Raising Terror: 5 Steps to Parent Our Fear.

Via on Jun 8, 2013

fearless

I have a lot of fears. I’d list them, but I don’t have enough room.

And I’m a pretty big fan of avoidance rather than confrontation.

Well, to the best of my ability, anyway, since sometimes I have no choice, thanks to my husband’s idea of summer adventures that usually include massive heights, wild animals, and freeze-dried foods—all of which are  scary as hell.

Still, options usually include fight or flight. The first being the nobler and the latter being, well… me.

But then last weekend my teacher  introduced a third idea in his weekly Sunday talk. One that will require a little more effort and take a little more time—but with over 20 years of practice, it’s one I could definitely relate to: parent.

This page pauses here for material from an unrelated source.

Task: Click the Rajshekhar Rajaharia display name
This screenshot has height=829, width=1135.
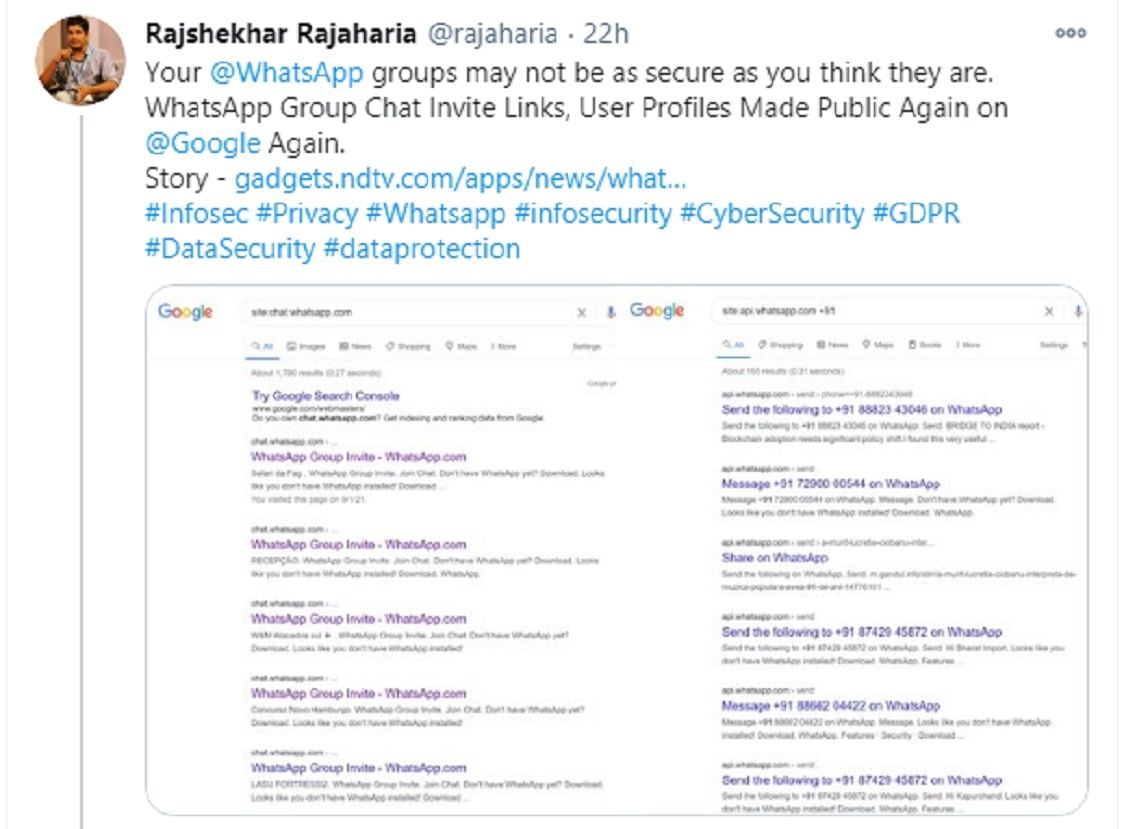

Instead of retreating from or battling what I am most afraid of—I should parent my fear.

After all, I did give birth to these little monsters and they are certainly not going anywhere fast. Yet, why should they? These fears are a part of me, like it or not. In a way, they represent everything that I value and hold dear—along with the very real risks that threaten their existence. Because nightmares are just dreams gone bad.

Yet perhaps, if I care for them the way I cared for a couple of other “monsters” I’ve managed to rear, they too will mature and grow to do great things and accomplish much in time.

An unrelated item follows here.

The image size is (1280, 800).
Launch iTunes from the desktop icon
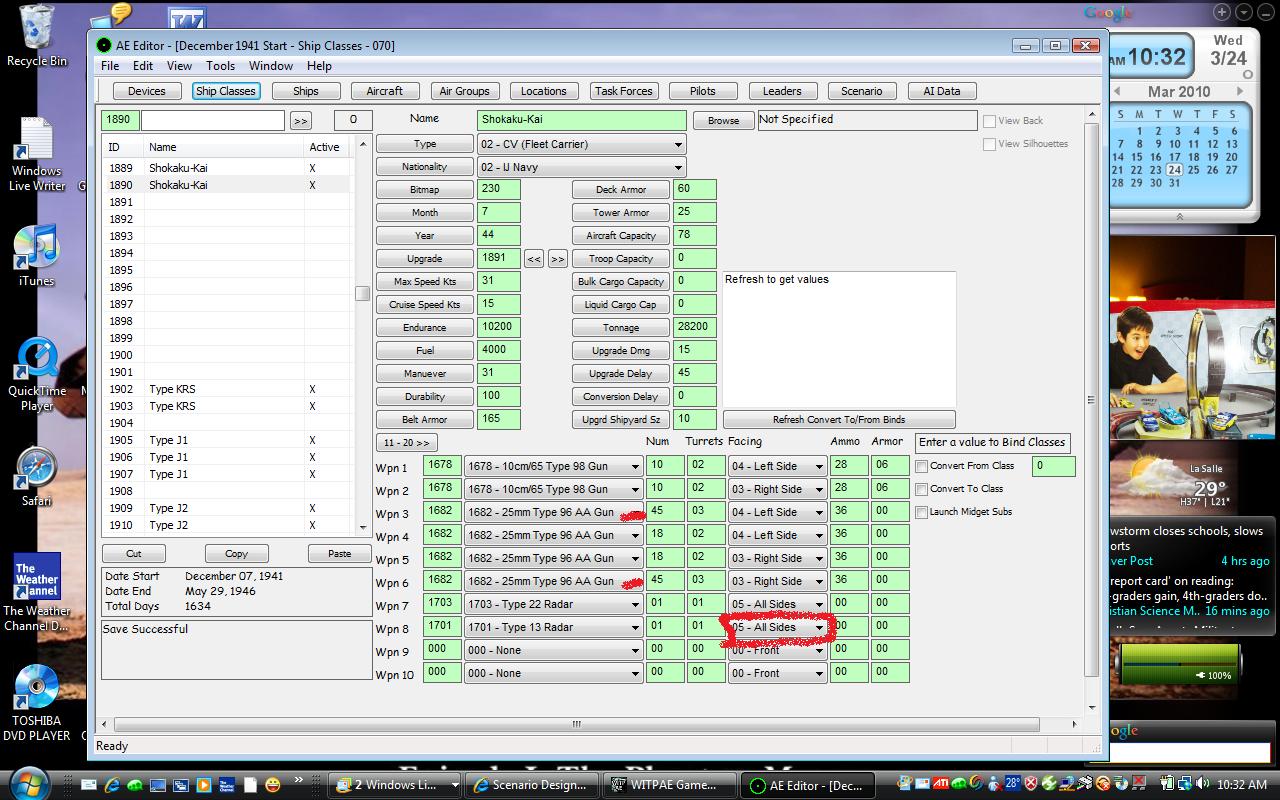point(37,254)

My teacher said, parent my fear. So speaking as a mom, these might be my five most valuable pieces of advice:

First, make an effort to get to know them. Enter into a nurturing relationship from a place of empathy and love. Get so close to every worry, concern, and anxiety and become intimately familiar about what motivates, triggers, and appeases.

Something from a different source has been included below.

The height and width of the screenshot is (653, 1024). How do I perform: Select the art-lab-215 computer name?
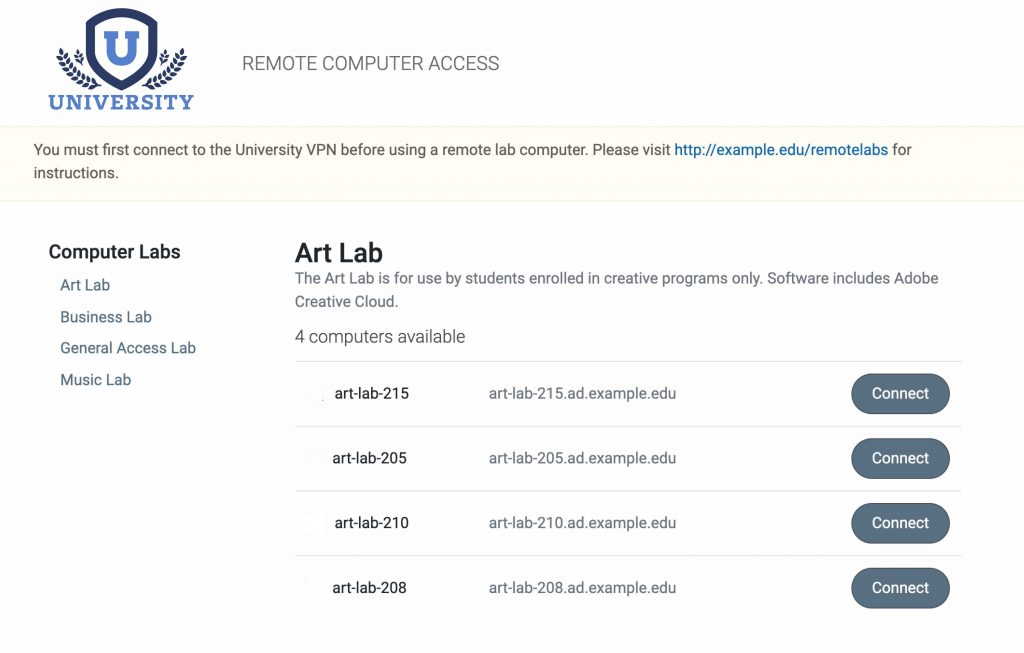coord(369,394)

Second, introduce them to the world and provide as many learning experiences possible. It’s so tempting to keep them sheltered and hidden, but in doing so, I also stunt their growth. And yet, no need to force too much, too soon.

Third, accept each fear. Unconditionally. Love each for who they are not who you wish they’d be. This doesn’t mean I give it permission to ruin my hike by refusing to cross that hanging bridge above the canyon—but I do acknowledge that it is daunting. Because, it is.

Fourth, pick my battles. So you see, there are times of both fight and flight. Sometimes, I must give in to the fear. Heck, there are times what scares me should scare me—and I should listen to its tale of caution and back away. Other times, I need to look it square in the eye and say No.

Because fifth, remember—I am ultimately in charge. I am the parent and my fear is the child. We all know what happens when those two roles get confused and it ain’t good for anyone. The can have a voice and I will listen. But to live in my house, the last word has to be mine.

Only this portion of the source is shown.